Page Agent extracts a simplified representation of the DOM before every LLM invocation. The transformPageContent hook intercepts that content string and lets you inspect, modify, or redact it before it leaves the browser. This is the primary mechanism for preventing personally identifiable information (PII), financial data, and other sensitive values from being transmitted to external LLM APIs.
API Definition
interface PageAgentConfig {
/**
* Transform page content before sending to LLM.

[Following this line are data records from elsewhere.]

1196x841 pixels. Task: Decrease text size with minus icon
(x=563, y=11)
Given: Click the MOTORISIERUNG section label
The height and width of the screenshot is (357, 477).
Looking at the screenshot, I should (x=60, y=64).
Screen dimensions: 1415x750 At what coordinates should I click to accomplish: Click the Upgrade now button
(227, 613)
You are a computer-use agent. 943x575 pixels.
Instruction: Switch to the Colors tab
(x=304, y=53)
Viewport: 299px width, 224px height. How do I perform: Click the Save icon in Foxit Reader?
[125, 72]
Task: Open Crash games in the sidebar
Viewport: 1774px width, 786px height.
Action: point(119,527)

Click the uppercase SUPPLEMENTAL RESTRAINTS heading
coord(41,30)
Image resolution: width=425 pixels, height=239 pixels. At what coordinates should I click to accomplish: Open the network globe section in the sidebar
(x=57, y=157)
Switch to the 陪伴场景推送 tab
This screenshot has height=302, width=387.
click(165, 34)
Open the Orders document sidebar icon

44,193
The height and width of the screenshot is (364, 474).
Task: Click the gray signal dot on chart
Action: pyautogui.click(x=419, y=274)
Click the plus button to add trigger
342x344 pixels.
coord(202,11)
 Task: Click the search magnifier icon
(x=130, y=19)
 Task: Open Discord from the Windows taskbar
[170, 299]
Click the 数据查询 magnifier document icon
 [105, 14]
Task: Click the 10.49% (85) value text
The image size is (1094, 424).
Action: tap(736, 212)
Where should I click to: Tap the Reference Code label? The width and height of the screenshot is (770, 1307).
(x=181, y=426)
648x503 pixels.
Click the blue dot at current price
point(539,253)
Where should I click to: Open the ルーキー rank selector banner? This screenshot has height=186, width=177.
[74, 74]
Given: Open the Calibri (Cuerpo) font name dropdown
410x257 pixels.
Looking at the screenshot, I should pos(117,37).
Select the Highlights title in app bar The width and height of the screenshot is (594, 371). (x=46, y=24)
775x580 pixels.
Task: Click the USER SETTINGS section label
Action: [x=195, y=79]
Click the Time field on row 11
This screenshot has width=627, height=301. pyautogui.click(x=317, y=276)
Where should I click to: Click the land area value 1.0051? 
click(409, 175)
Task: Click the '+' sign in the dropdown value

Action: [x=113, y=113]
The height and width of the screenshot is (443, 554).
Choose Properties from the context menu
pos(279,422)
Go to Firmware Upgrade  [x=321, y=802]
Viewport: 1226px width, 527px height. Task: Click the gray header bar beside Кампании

* Called after DOM extraction and simplification, before LLM invocation.
*/
transformPageContent?: (content: string) => Promise<string> | string
}
The hook receives the simplified page content as a plain string and must return the (optionally modified) string — either synchronously or as a Promise<string>. It is called on every step before the LLM sees the page.
Common Masking Patterns
The following example masks phone numbers, email addresses, national ID card numbers, and bank card numbers using regular expressions:
const agent = new PageAgent({
transformPageContent: async (content) => {
// China phone number (11 digits starting with 1[3-9])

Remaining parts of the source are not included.